The google-spreadsheet-uri should typically follow this pattern: https://docs.google.com/spreadsheets/d/{doc_id}/pub?gid={tab_id}&single=true&output=csv
If all is well, you have succesfully setup this cycle:
- The robot currently only reads samples in json, xml and csv. We're open for additions that support more.
- More suggestions and patches are welcome.
My personal, somewhat related, and almost relavant experience in this space can be summed up as coming from these random events:
During an ancient classical typed versus untyped language debate a wise man once told me
"Nobody (really) is interested in the types, only in the values".

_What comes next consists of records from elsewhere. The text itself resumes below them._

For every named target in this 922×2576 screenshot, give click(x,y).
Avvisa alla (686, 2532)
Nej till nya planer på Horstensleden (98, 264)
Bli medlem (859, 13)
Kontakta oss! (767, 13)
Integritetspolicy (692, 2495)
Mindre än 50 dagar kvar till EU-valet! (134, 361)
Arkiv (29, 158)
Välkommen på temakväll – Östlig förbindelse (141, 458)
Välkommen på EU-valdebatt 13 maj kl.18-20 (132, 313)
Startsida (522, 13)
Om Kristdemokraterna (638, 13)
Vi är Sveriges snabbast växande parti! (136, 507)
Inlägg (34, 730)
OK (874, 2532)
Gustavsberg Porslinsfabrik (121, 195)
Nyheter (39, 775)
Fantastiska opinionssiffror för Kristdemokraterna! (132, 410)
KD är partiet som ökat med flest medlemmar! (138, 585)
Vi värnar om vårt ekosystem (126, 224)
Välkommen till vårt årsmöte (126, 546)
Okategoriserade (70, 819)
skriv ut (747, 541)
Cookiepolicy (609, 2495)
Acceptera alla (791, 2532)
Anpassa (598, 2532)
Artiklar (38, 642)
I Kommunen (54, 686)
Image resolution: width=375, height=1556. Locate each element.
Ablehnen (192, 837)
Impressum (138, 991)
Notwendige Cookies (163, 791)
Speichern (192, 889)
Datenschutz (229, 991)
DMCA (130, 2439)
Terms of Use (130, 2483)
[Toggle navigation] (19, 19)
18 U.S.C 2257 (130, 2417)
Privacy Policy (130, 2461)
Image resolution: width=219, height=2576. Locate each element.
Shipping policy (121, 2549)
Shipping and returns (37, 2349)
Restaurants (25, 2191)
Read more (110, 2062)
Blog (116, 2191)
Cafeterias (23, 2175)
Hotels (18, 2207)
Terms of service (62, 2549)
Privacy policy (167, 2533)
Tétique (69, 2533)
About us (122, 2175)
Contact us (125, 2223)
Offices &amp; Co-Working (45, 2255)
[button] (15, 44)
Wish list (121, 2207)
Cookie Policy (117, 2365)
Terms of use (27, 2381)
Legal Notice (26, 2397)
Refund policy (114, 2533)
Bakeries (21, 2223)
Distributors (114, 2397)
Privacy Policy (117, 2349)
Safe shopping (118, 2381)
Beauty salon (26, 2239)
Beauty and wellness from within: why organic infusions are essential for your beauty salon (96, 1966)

The common knowledge among friends regarding Ikea furniture is
"Manuals (any documentation) are for sissies".
There. You can twist the above in a number of ways, so feel free :)
Here is my read: When faced with (real) people exchanging data through some formal mechanism I see them quickly agreeing on some serialization format (xml, json, csv) - but never taking the time to actually list or describe the information-elements being communicated, nor checking if their claims about the nature of the values really can be asserted.
And later, when the Master Engineering Peeps emerge from their Ivory Towers up in the Sky (gotta love the view) and see the Silly Dilettantes failing to bootstrap even the simpelest interchange... they mostly end up removing any remaining enthousiasm and motivation by insisting upon a full blown Schema. Ouch.
Having seen many of those without even the most basic shred of comments or explanations, let alone semantics I've come to realise that once again this is about human communication, and not about technical wizardry. Far more often then a schema the project would benefit from a (maintained) simple documentation of all available information.
What shmdoc does is just make sure people get to analyze real data (what they are interested in) and describe in the most intuitive and pragmatic way what it means for them.
The name is pronounced sjiemdoc
(ʃim'dɔk). And spelled all lowercase shmdoc
.
It was meant as a play on 'only the gist (no vowels) of the schema' + plus a 'focus on getting it documented' by a group of people.
The data-structures produced by the shmdoc robot and maintained in the spreadsheet do NOT strictly follow an explicit schema.
Why bother? Since, you can simply consult the shmdoc on shmdoc!